High-end IBM computer model from late 1960s

The IBM System/360 Model 85 is a high-end member of the System/360 family of computers, with many advanced features, and was announced in January 1968 and first shipped in December 1969. IBM built only about 30 360/85 systems because of "a recession in progress".

==Models==
The four models of the 360/85 are: I85 (512K), J85 (1M), K85 (2M) and L85 (4M), configured with two IBM 2365 Processor Storage units, four 2365 magnetic-core memory units, an IBM 2385 Processor Storage unit Model 1 (=2M), or an IBM 2385 Processor Storage unit Model 2 (=4M) respectively. The I85 includes two-way interleaved memory while the others provide four-way interleaving of memory access.

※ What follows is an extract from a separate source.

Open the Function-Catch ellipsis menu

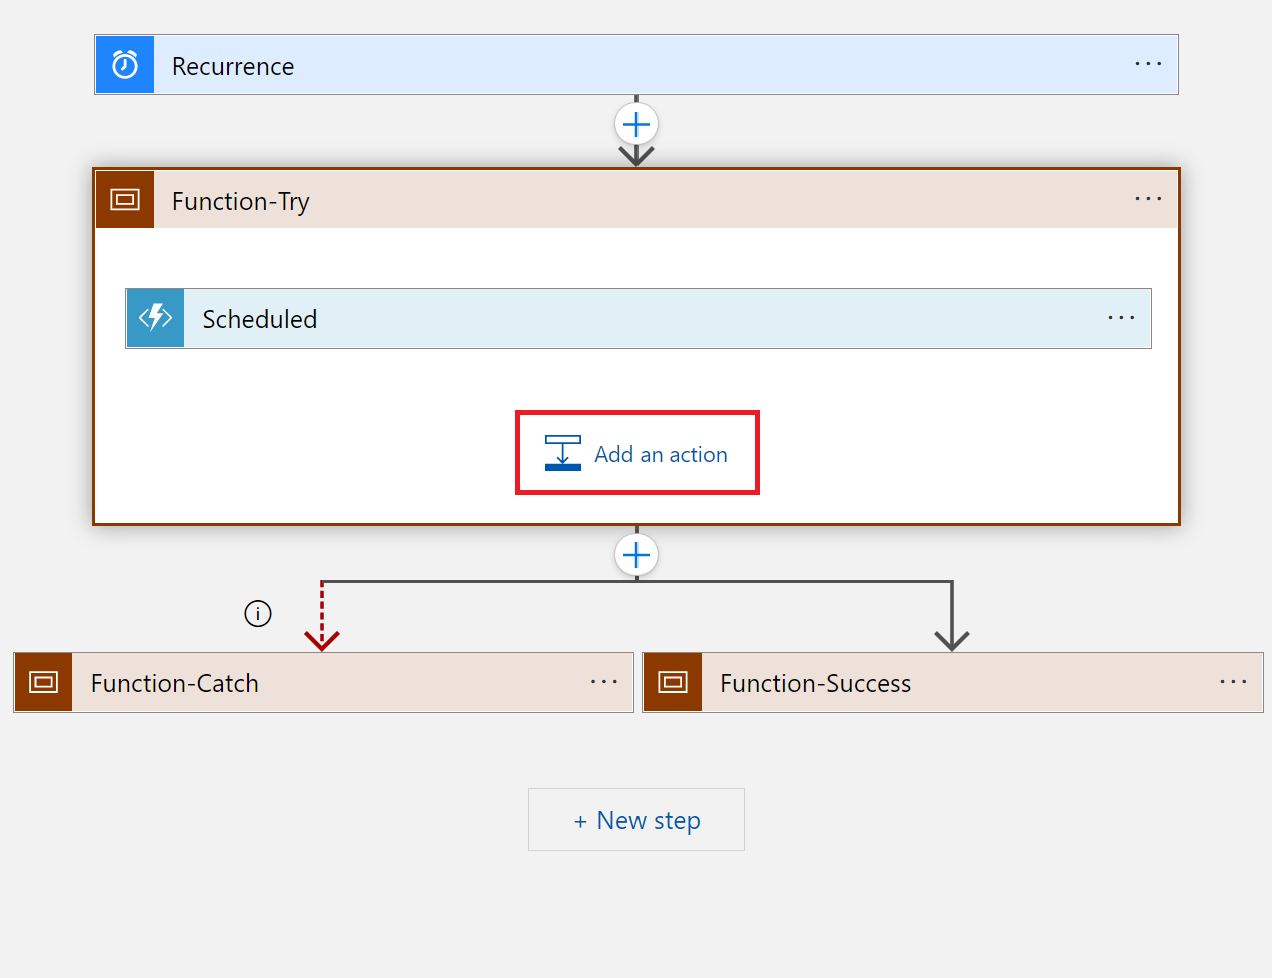pos(604,682)
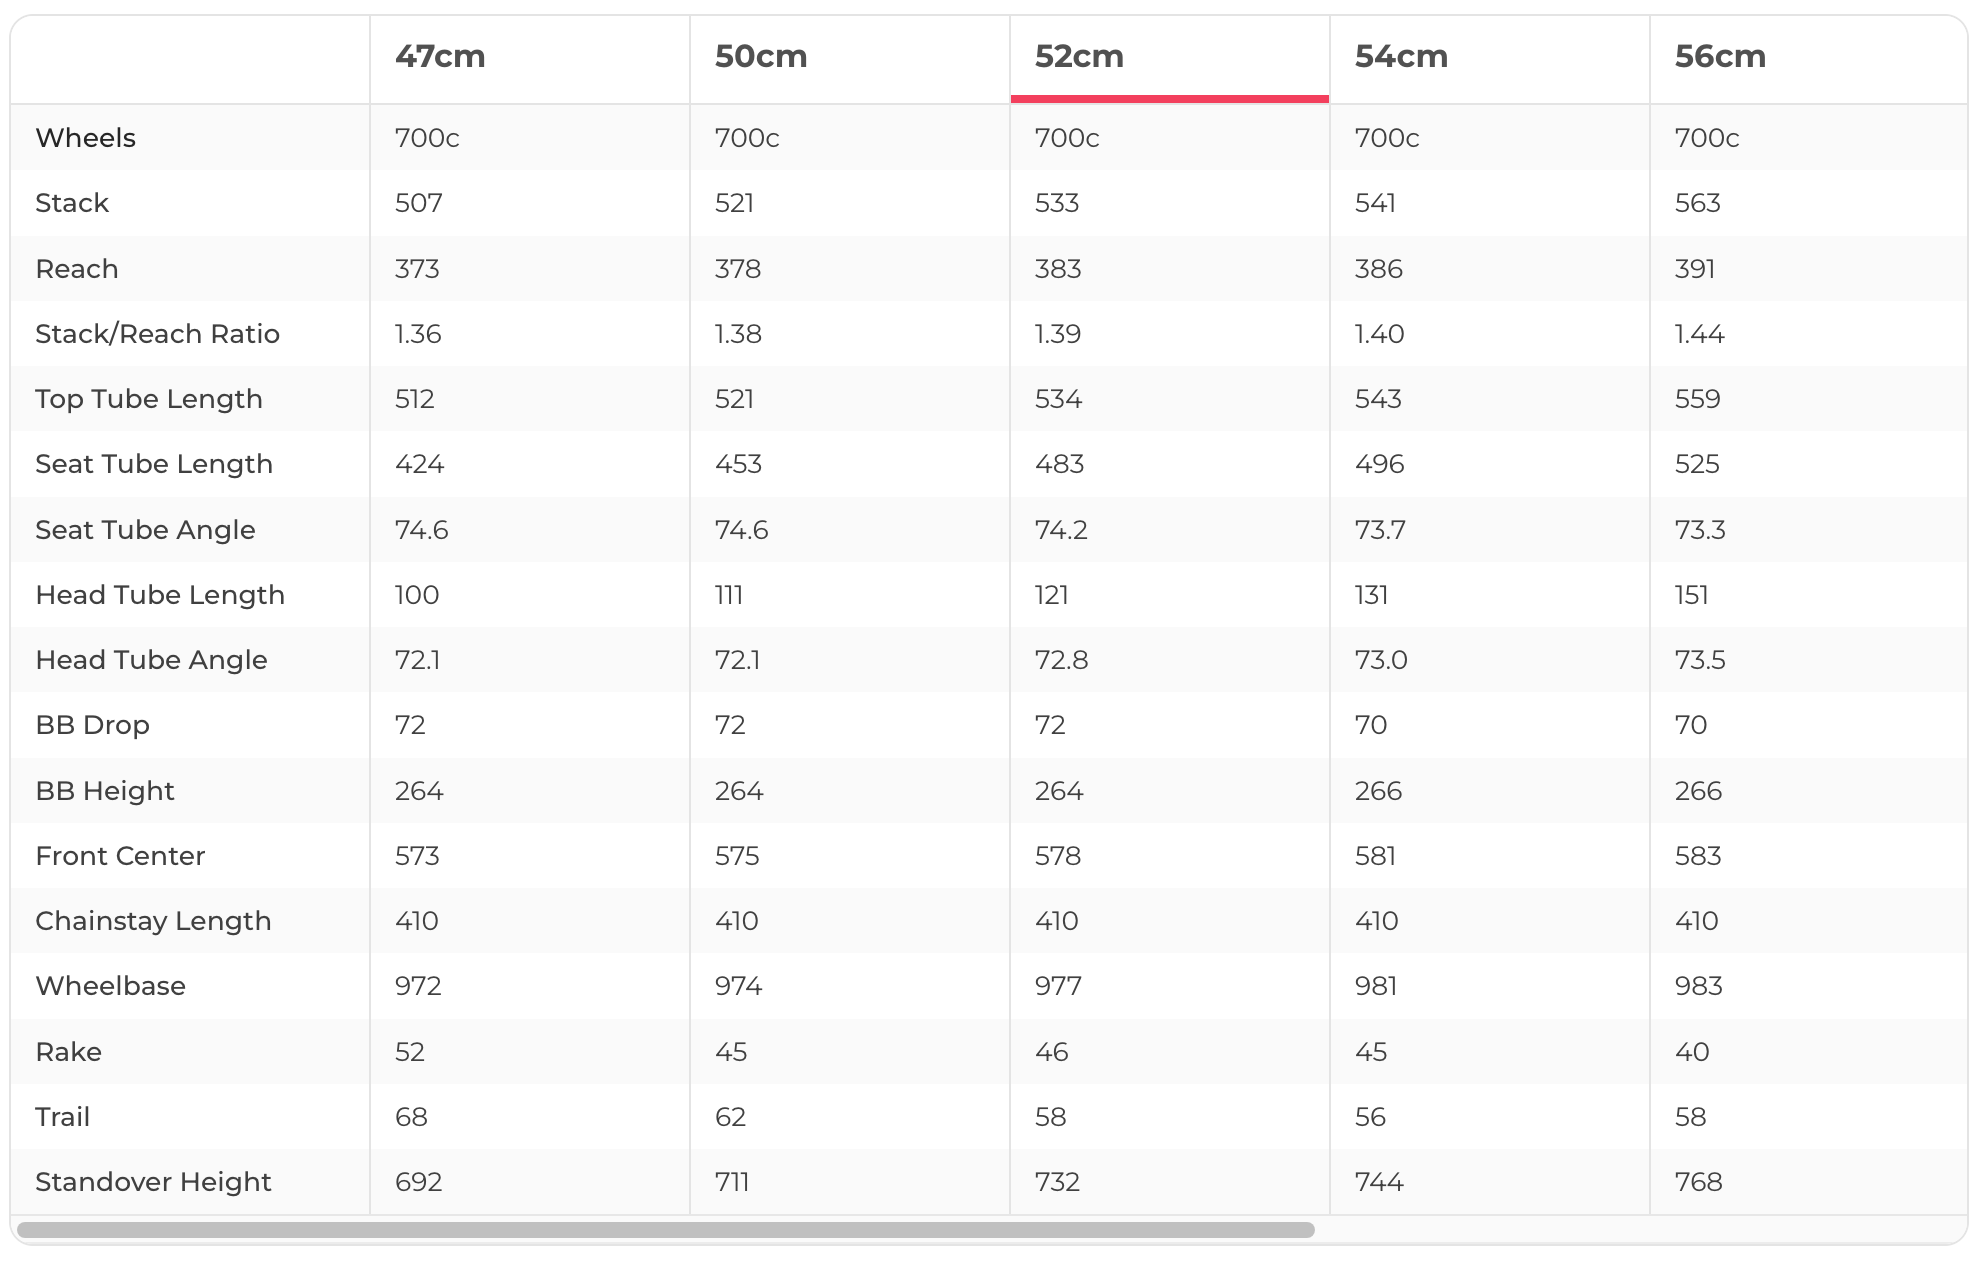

==Advanced/special features==
- The system console is L-shaped: one leg is the Main Control Panel, including a CRT, and the other leg includes 2 screens: "Microfiche Document Viewer" and "Indicator Viewer."
- CPU cache, which IBM termed "high-speed buffer storage" - depending on the model and the situation, "the effective system storage cycle becomes one-third to one-fourth of the actual main storage cycle." The cache is high-speed, static buffer memory situated between the CPU and main system memory ("Level 1" cache), available in 16 KB and 32 KB size options. The System/360 Model 85 is the first commercially available computer with cache memory.
- Monolithic integrated circuits
- Enhanced floating point - The Model 85 comes with extended-precision 128-bit quadruple-precision floating point
- The Model 85 has both Read-only and Writeable Control Storage (it is the second System/360 to have writeable control storage; the IBM System/360 Model 25 is the first to have rewriteable control storage; the 360/85 was introduced Jan. 30, 1968).

==Emulation==

The 360/85, when equipped with the 709/7090/7094 Compatibility Feature,
with the use of an emulator program permits running 709, 7040, 7044, 7094 and 7094 II programs.

==Gateway to the future==
In some respects, the System/360 Model 85 provided a glimpse into the future System/370 product line, particularly the IBM System/370 Model 165 which IBM announced two years later (1970). It used the MST circuitry that was later used in the initial System/370 models, and introduced features such as 128-bit floating point arithmetic and block multiplexor channels that are also part of the System/370 architecture.

The 360/85 has a hardwired I-unit to fetch and decode instructions, but the E-unit uses microcode to control instruction execution, unlike the completely-hardwired 360/75 and 360/91; the high-end models of System/370 also use horizontal microcode, except for the IBM System/370 Model 195.